DATA FOR PROCESSING: Begin

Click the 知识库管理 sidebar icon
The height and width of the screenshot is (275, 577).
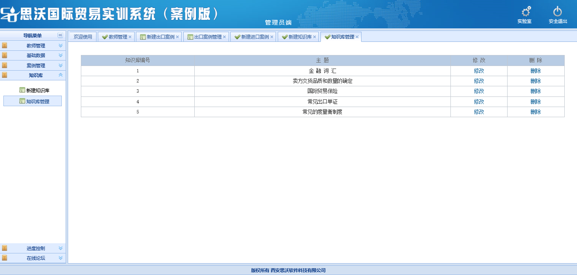pos(22,101)

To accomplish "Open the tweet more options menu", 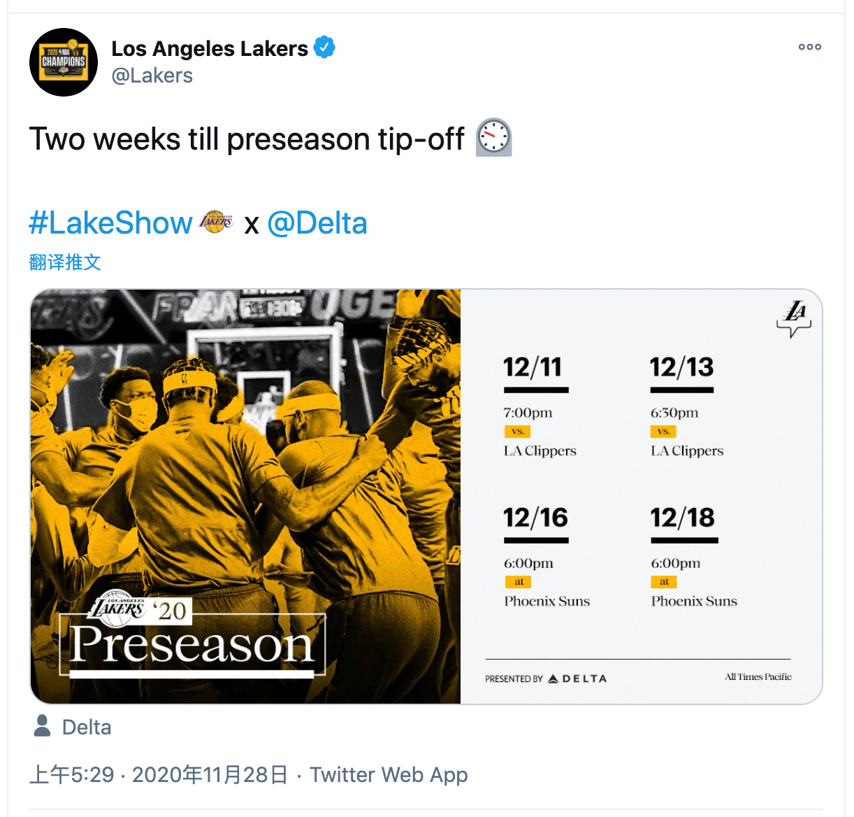I will click(810, 47).
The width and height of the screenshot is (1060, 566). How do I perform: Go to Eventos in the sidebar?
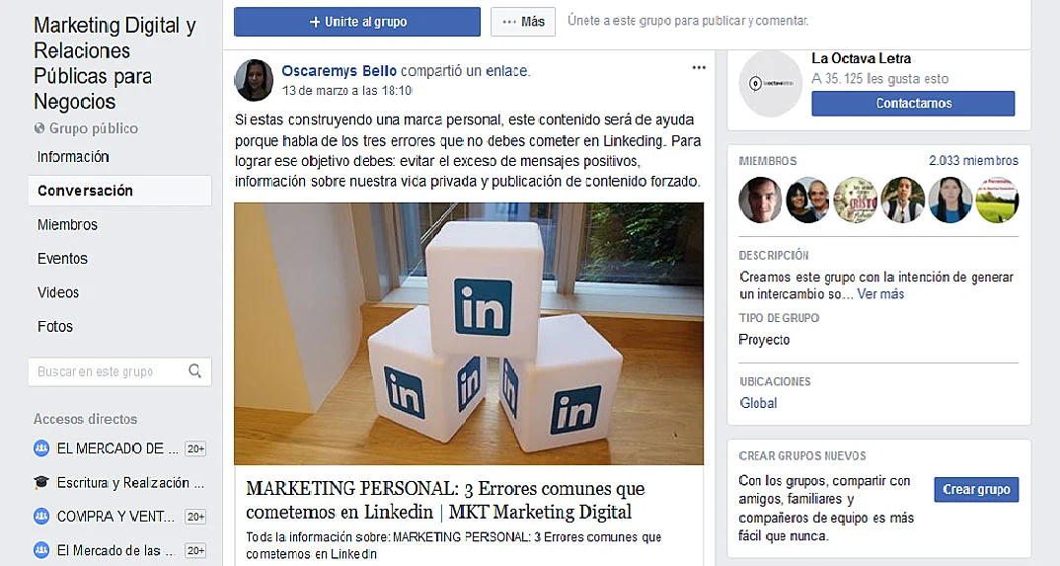pos(62,259)
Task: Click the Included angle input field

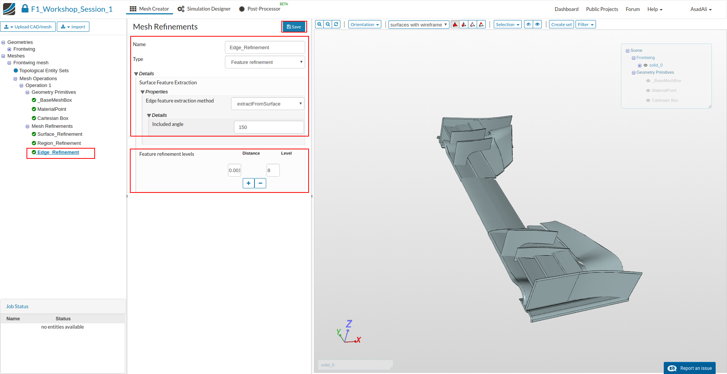Action: tap(269, 127)
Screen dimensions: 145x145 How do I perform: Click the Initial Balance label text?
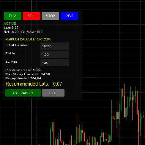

DATA FOR PROCESSING: End

- **YOUR ASSIGNMENT**:
The copy should hold exactly the lines from the one containing "Task: Click the Included angle input field" through the final line of the records above, both ends included, and no picture.

- **EXPECTED ANSWER**:
Task: Click the Included angle input field

Action: tap(269, 127)
Screen dimensions: 145x145 How do I perform: Click the Initial Balance label text?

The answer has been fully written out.